Some of the researchers talked about their work towards the Oxygen goal. I only got pictures of a few.

Anant Agarwal talked about the Raw computer architecture, where many computers on one chip are wired dynamically:


Anant Agarwal presenting the Raw Architecture

One of his slides drew a laugh when he talked about throwing gates (like "AND" and "OR") at the problem, since we just heard a speech by Bill Gates...


One of Anant's slides

Hari Balakrishnan talked about the problems of making a more adaptive namespace:


Building adaptive networks

David Clark talked about the Post-PC days. He talked about how general computing years ago (developed with LCS help) was timesharing of single computers by many individuals, later general computing was 1-1 with PCs. The Post-PC world will have many computers per person, connecting themselves as needed.
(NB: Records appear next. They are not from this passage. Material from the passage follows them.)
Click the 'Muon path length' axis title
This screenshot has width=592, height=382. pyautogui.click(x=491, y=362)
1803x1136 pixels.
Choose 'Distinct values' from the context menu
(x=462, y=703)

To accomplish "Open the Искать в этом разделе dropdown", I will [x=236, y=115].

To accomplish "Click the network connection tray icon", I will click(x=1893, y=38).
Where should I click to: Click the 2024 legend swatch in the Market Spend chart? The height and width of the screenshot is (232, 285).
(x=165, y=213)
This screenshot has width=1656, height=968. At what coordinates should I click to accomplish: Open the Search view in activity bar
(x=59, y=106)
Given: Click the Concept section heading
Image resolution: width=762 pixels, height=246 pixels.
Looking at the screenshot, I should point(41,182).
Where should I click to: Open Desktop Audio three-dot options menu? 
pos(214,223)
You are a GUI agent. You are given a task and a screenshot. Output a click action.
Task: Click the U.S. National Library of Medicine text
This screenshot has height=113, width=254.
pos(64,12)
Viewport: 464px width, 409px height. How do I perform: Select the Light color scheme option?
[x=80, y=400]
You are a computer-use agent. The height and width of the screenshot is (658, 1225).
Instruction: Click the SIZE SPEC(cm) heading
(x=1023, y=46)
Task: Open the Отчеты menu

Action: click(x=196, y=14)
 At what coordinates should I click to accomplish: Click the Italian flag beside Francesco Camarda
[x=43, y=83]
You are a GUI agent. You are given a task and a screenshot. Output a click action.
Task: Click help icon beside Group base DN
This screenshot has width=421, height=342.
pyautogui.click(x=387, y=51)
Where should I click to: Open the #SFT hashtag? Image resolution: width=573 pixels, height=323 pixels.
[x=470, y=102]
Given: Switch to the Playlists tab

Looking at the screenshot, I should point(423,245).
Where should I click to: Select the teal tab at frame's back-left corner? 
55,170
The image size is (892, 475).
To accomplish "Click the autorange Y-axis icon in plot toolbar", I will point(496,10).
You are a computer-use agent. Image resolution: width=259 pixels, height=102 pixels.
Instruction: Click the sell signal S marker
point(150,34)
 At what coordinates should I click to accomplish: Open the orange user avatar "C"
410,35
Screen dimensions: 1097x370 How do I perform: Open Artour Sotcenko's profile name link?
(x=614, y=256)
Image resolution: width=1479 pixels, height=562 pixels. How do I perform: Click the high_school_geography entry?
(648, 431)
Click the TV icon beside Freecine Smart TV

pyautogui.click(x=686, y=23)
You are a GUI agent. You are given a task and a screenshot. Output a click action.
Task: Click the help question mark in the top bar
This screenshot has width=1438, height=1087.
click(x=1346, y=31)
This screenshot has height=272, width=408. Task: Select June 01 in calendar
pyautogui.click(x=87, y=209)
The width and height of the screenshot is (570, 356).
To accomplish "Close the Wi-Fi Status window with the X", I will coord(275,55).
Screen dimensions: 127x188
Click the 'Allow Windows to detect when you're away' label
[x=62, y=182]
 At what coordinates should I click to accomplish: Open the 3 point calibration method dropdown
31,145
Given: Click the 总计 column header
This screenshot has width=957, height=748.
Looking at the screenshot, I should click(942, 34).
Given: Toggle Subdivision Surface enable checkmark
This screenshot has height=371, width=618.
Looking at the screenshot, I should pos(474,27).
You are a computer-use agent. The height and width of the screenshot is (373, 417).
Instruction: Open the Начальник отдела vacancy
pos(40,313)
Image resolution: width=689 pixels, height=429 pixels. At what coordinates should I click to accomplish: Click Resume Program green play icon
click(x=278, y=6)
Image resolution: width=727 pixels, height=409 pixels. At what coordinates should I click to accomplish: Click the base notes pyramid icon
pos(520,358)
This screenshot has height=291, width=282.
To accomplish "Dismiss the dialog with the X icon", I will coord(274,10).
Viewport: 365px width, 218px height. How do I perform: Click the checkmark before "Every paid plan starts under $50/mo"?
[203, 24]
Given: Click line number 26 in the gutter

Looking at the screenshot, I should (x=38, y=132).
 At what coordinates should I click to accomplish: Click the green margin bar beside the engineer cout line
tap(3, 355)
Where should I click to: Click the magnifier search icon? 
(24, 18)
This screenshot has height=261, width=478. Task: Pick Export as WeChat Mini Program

Here is a picture of him pointing to a cell phone earphone/microphone connection. In the future, if you tell a computer that you want to make a call, it will search around to find something like an earphone, something like a microphone, something that can communicate, etc., and viola!, a phone:


David Clark on the self-organizing Post-PC world

Victor Zue gave a presentation with a demo. "The central idea is to convert the computer from an instrument one programs to a partner in conversation" through speech recognition and synthesis:


Victor Zue presenting


The bottom line of his talk

John Guttag talked about, and demonstrated, doing radio-based communications as much as possible in software:


John Guttag delivering his talk

Here is a slide showing a radio as components next to one done as code:


Radio in hardware vs. software

Here is a diagram showing how they do it (A-D converter early after a wideband IF, then lots of fast software). The trick, they say, is to design for the average case, not the worst case; then software can be quite good:


How they do it

Here is a screen shot from a demo machine looking at a radio spectrum. Click on an area, and tell it to "listen" to the audio, and software tunes it in, doing all the demodulating, etc., for FM, AM, or whatever:


Software radio screenshot

Since it's all in software, you can even do TV. They think eventually they'll even do HDTV. Here is a picture of today's unit:


TV done in software

Unfortunately, these are all I have pictures from. I didn't get to hear them all.